Following the VPM loan, Borro’s loan book increased in size and it moved into property lending. This was not a successful move and several loans went into default. In addition, Borro was unsuccessful in selling the underlying properties of defaulted loans in a timely manner. These issues exacerbated its cash flow issues due to carrying costs and the cost of interest due to VPM.
Following a review of the Borro business, it was decided that the property lending side of the business would be closed down. In addition, VPM became aware of other customer loans that were in arrears and these lead to further cash flow issues and a depletion of Borro’s working capital.
In an effort to raise additional capital, Borro instructed investment advisors to run a sales proces. No bids were received which would serve to fully repay VPM or provide any equity value beyond the debt obligations to VPM.
In light of the failed sales process, PwC was engaged by the Company to assess its options. Following discussions, VPM offered to purchase the business and assets of the Company, including its share in Borro Limited (BL) and therefore indirectly the shares in other Borro group companies.
On 15 November 2017 the Company directors resolved that placing the Company into administration to facilitate the transfer of ownership of BL to VPM was in the best interests of all stakeholders and, in particular, the Company’s creditors. VPM would be a well-capitalised and supportive owner, with a long term plan for the business.
We were appointed as administrators on 15 November 2017, and effected the sale of the business and assets to VPM in a pre-packaged transaction on the same day.
Since then, Borro trudged along, but earlier this year the company stopped making new loans.
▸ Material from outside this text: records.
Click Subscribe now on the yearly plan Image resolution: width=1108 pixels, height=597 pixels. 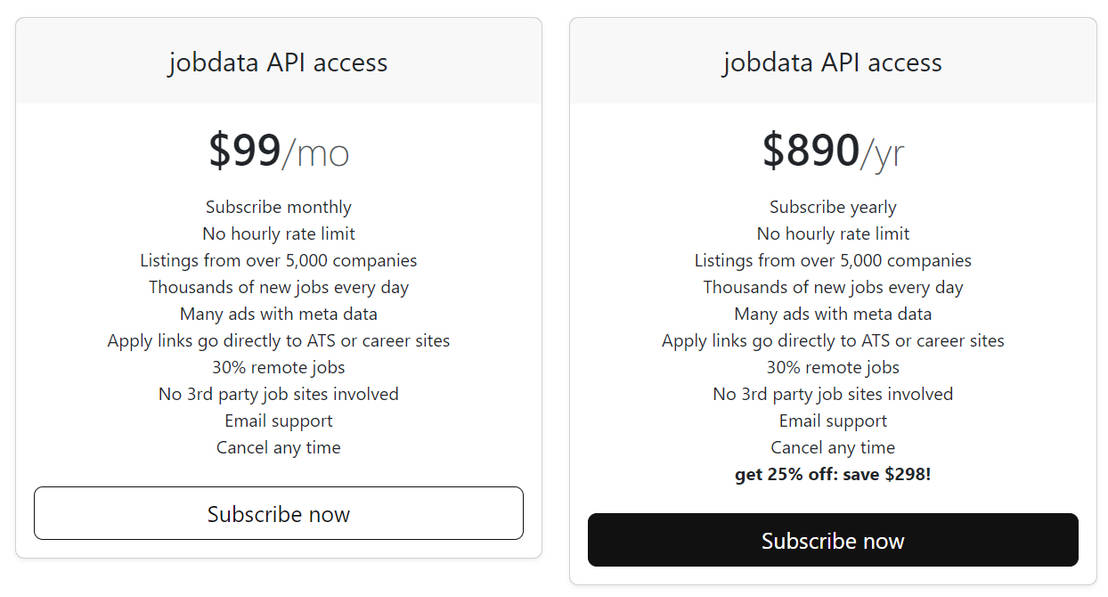click(833, 540)
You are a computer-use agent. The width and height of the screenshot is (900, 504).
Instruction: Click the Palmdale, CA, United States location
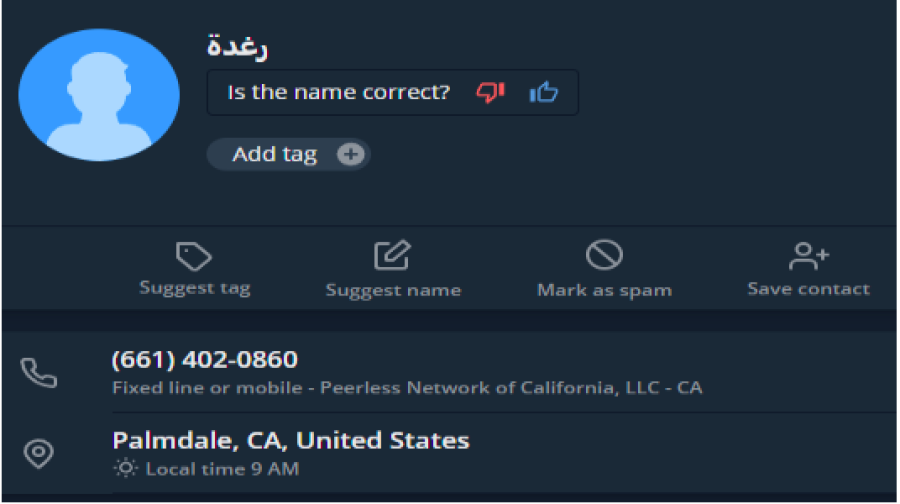pos(290,440)
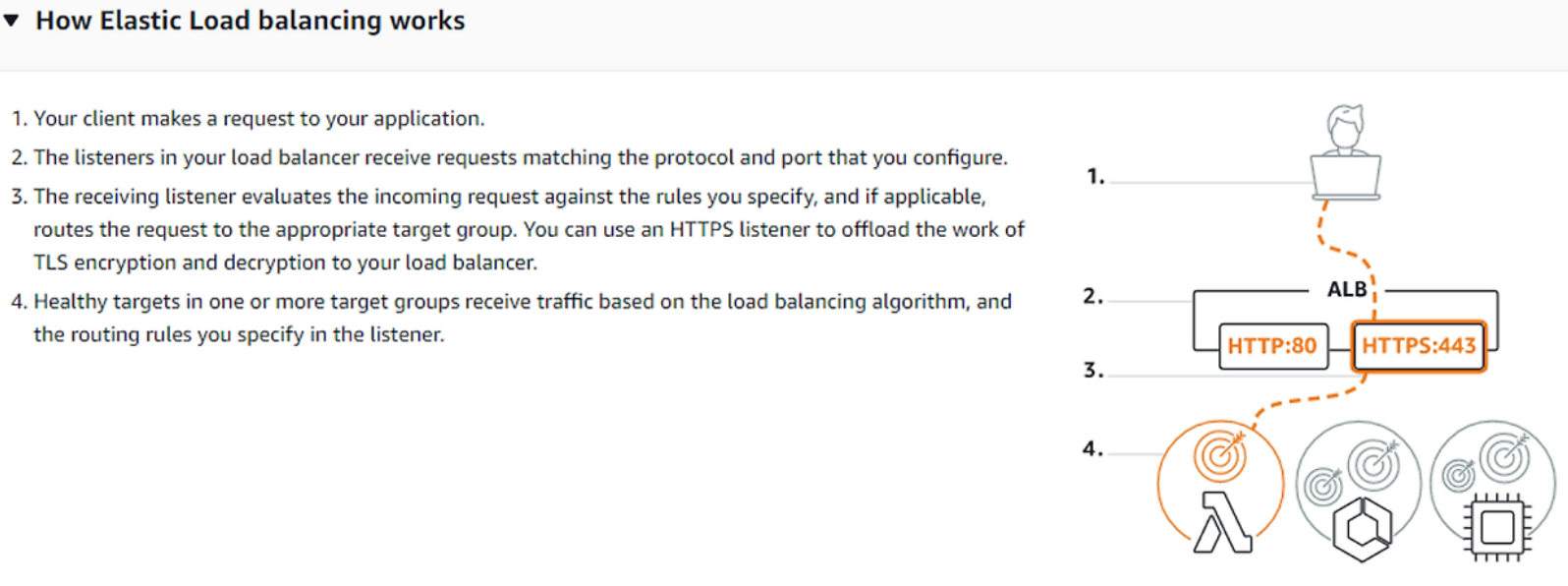Click the client user with laptop icon
1568x586 pixels.
click(1345, 153)
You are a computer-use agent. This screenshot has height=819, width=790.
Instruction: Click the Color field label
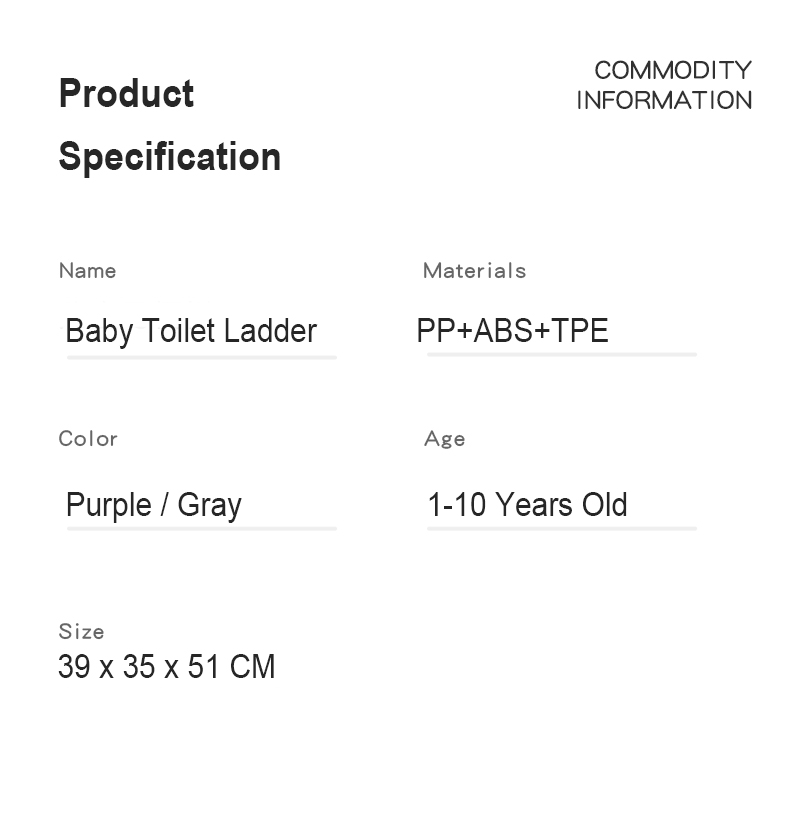[x=88, y=439]
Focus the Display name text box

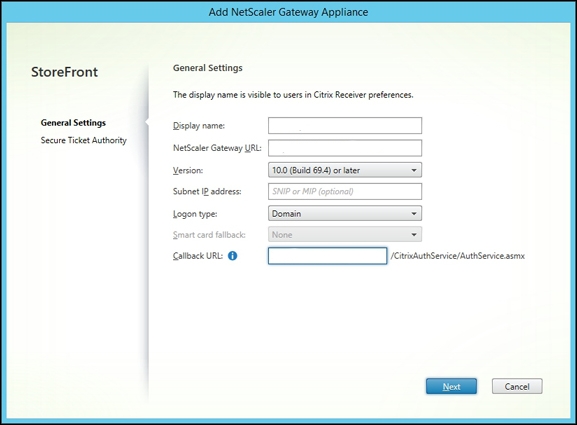[345, 125]
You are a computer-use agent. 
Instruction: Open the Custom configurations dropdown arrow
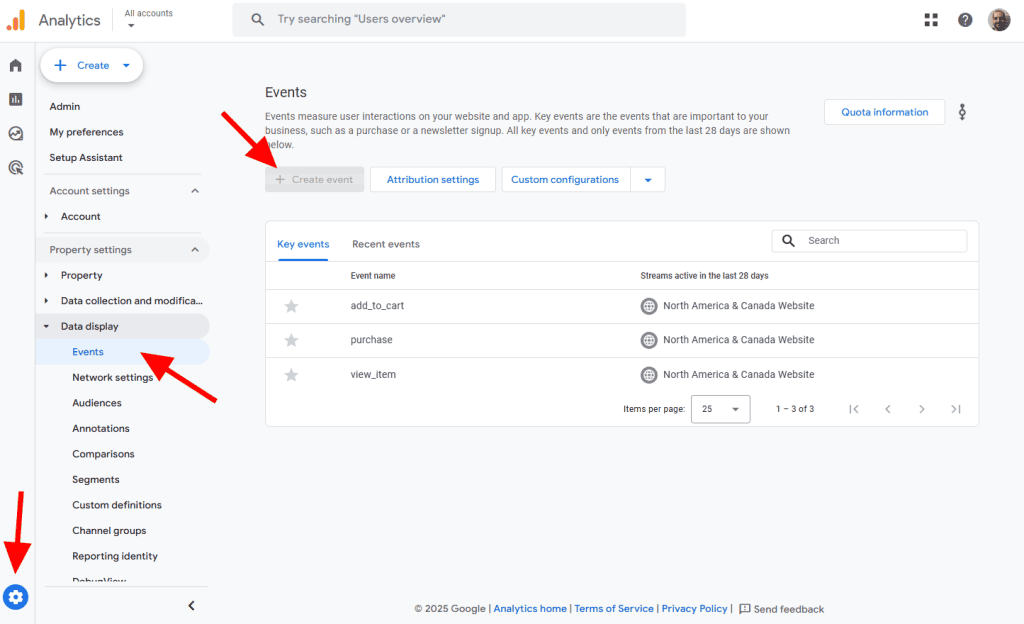(648, 180)
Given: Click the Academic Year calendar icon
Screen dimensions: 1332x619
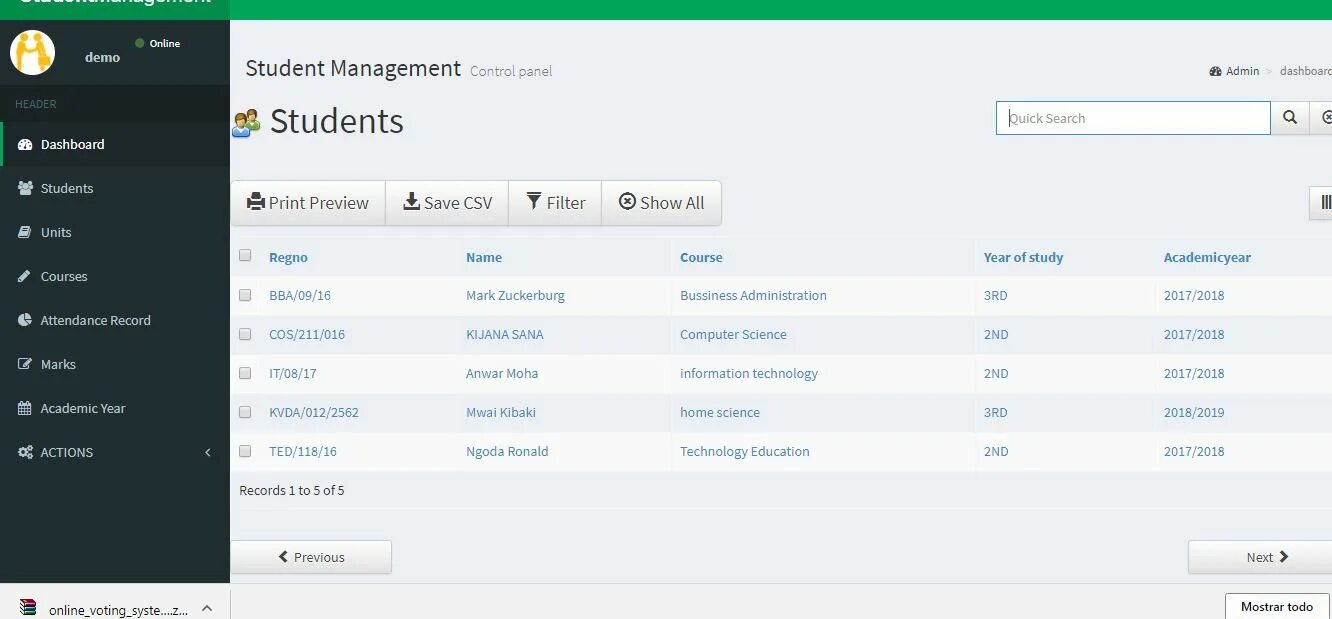Looking at the screenshot, I should (x=25, y=408).
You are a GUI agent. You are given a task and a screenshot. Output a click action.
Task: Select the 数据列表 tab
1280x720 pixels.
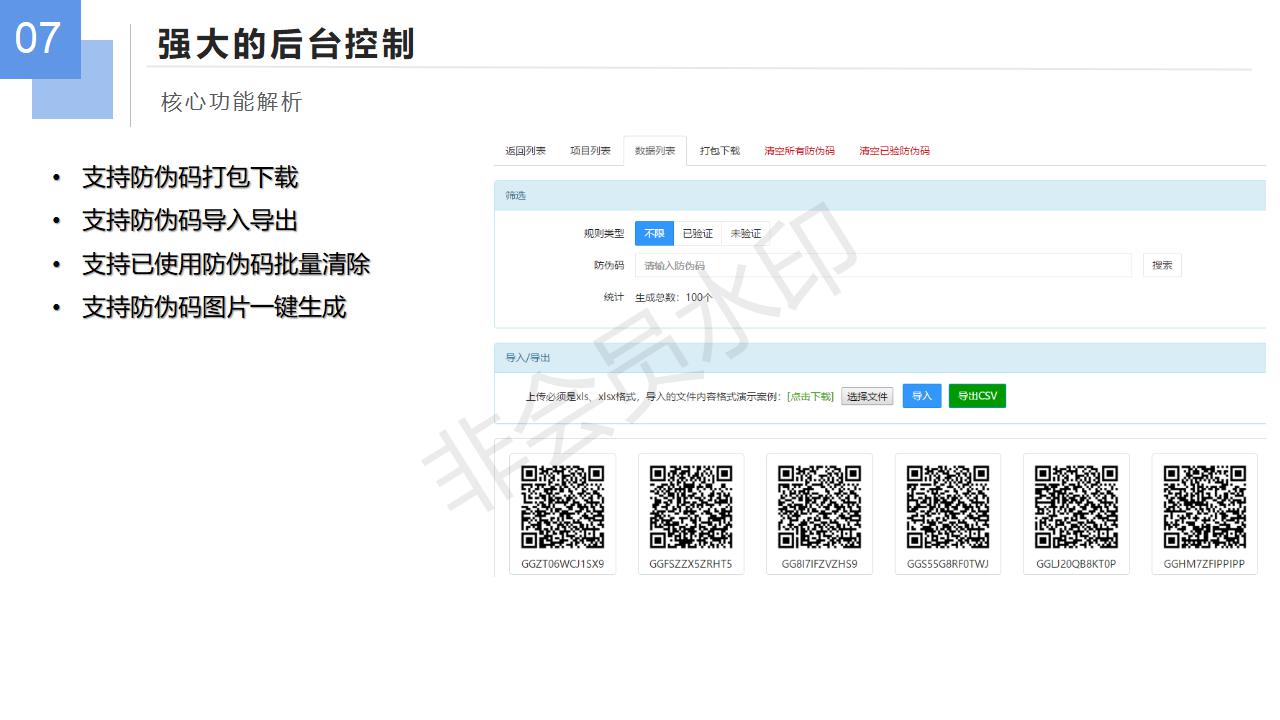655,151
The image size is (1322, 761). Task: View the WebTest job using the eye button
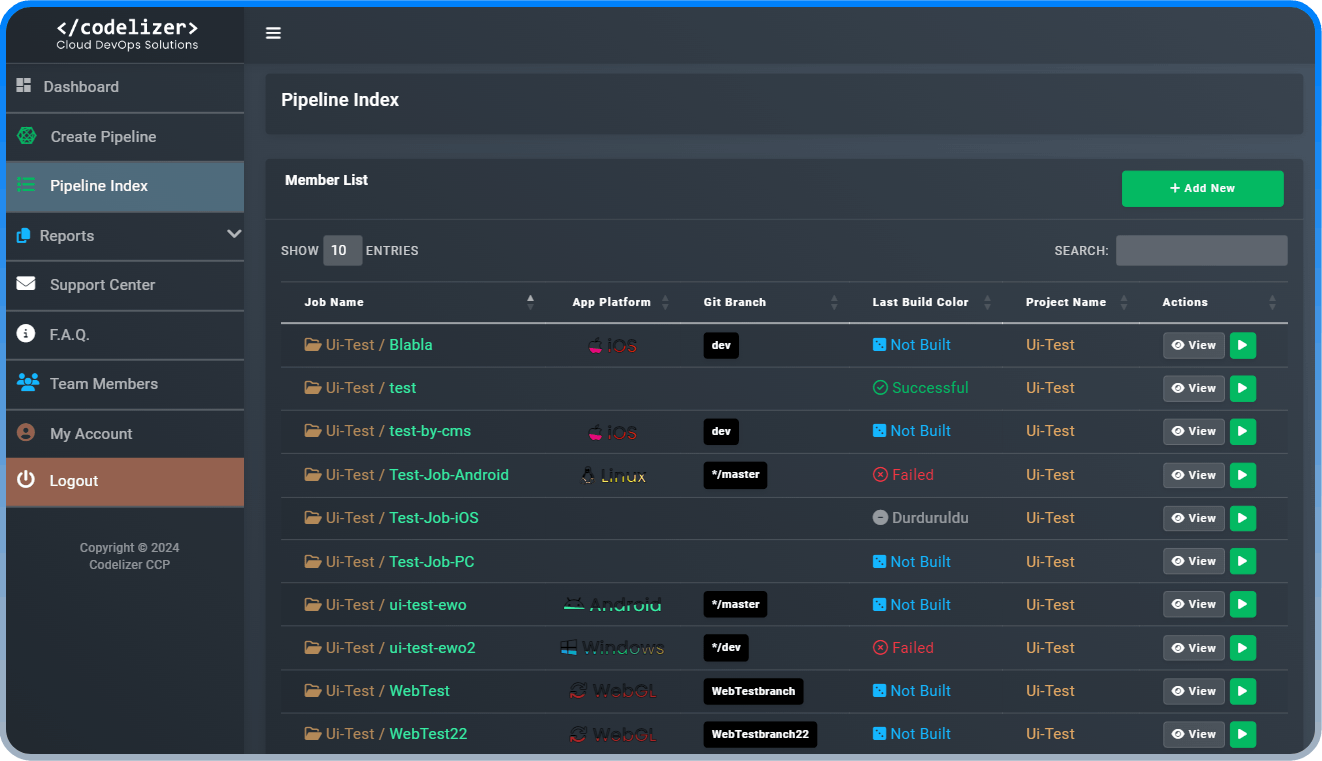pos(1193,691)
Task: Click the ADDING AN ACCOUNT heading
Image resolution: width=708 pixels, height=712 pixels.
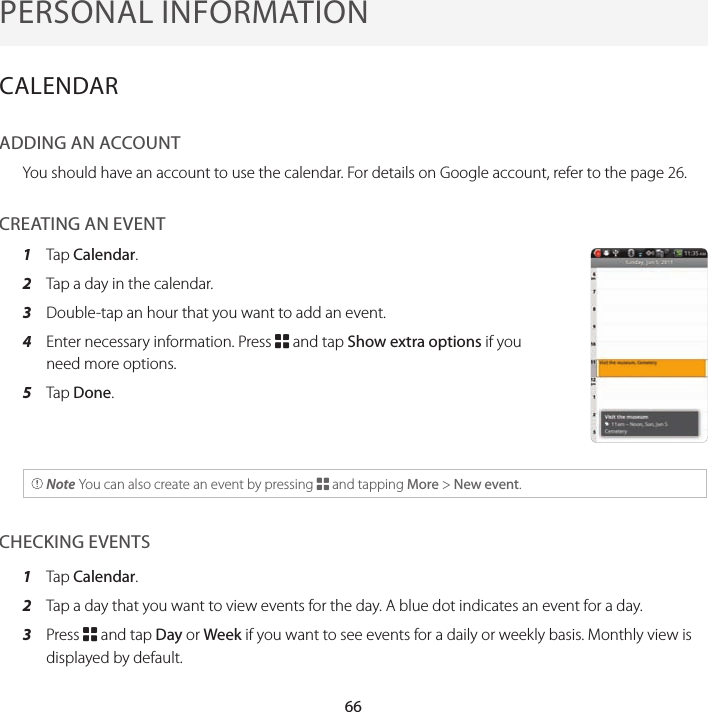Action: click(90, 144)
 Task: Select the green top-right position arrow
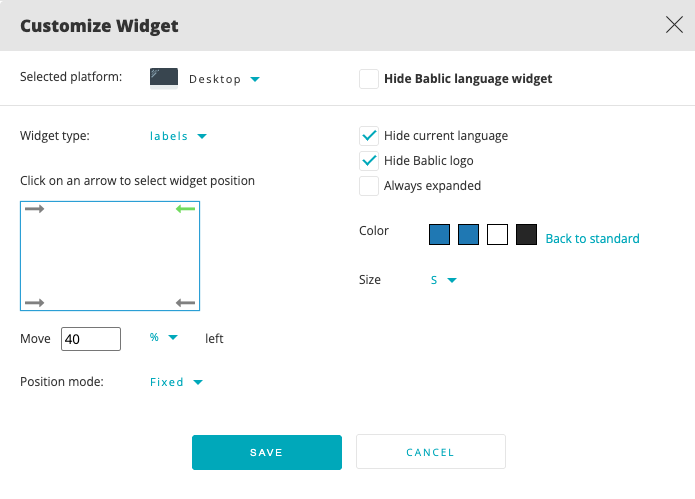pyautogui.click(x=185, y=209)
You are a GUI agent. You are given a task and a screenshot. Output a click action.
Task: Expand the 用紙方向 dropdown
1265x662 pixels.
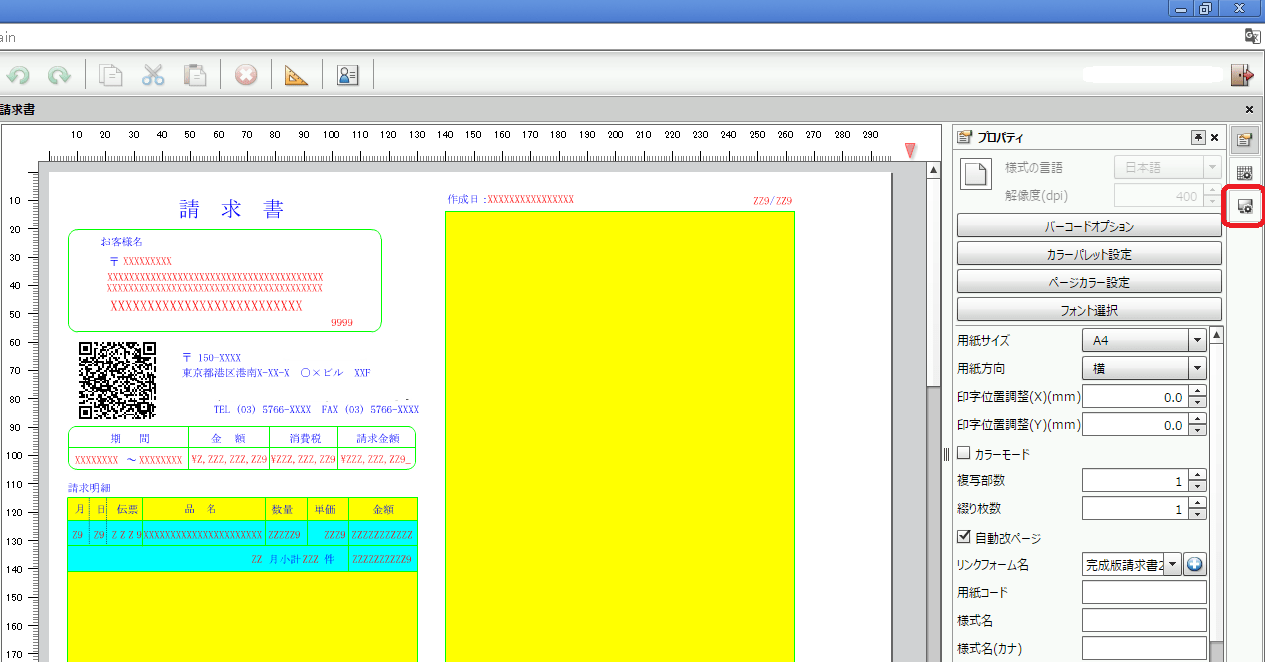[x=1197, y=369]
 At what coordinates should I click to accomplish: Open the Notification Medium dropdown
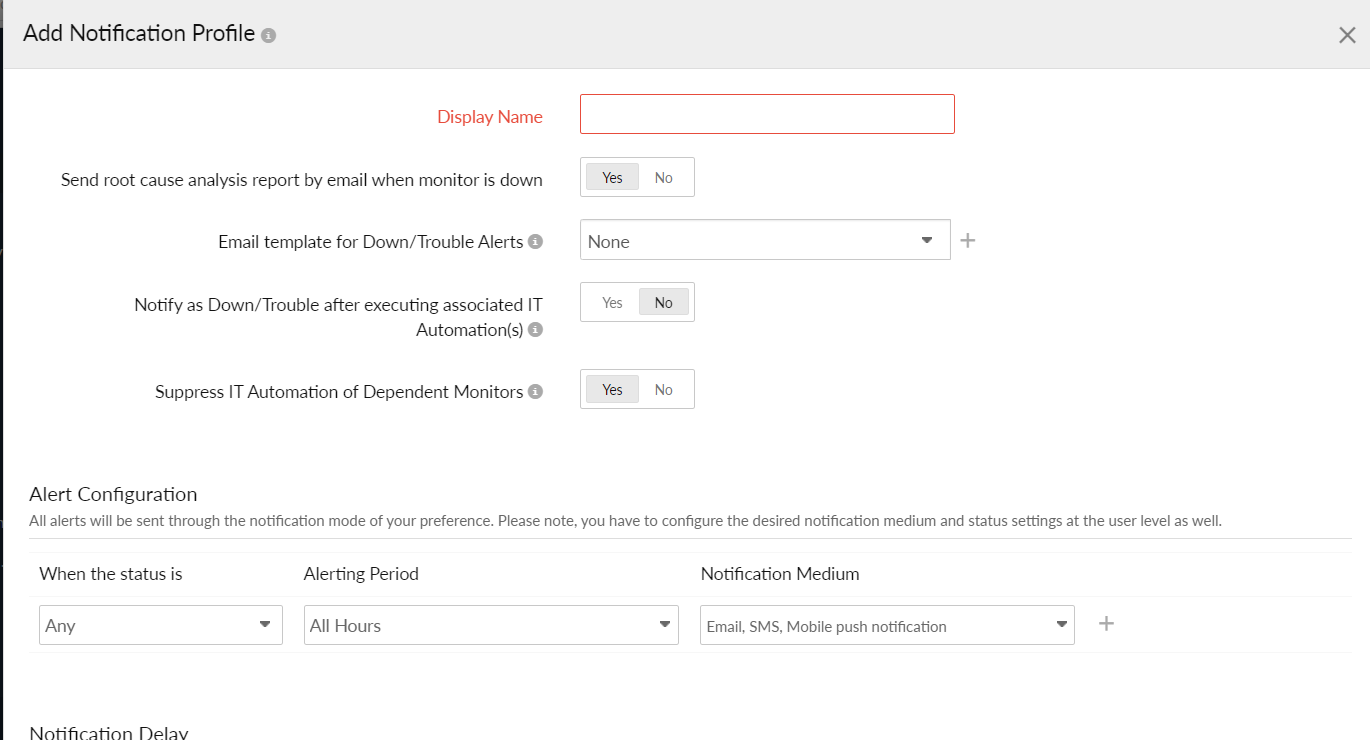[x=887, y=625]
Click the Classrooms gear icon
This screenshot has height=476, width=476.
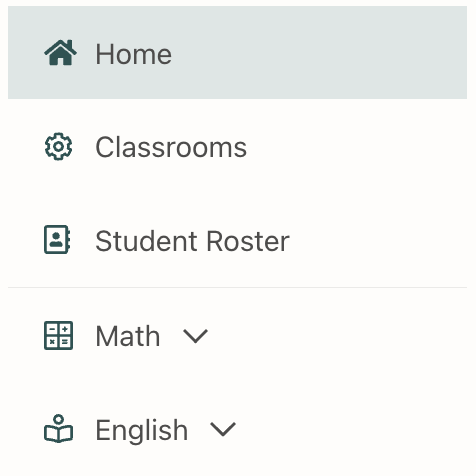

The news was cheered by one of the same pawn shop lenders that Borro was supposed to disrupt. Jordan Tabach-Bank, a board member of the National Pawnbrokers Association and CEO of a family owned pawn shop business, used the company’s downfall to promote the benefits of doing business offline. “Our clients like the personal touch of a face-to-face loan, particularly when entrusting us to safeguard their most precious and expensive personal possessions,” he wrote in a release.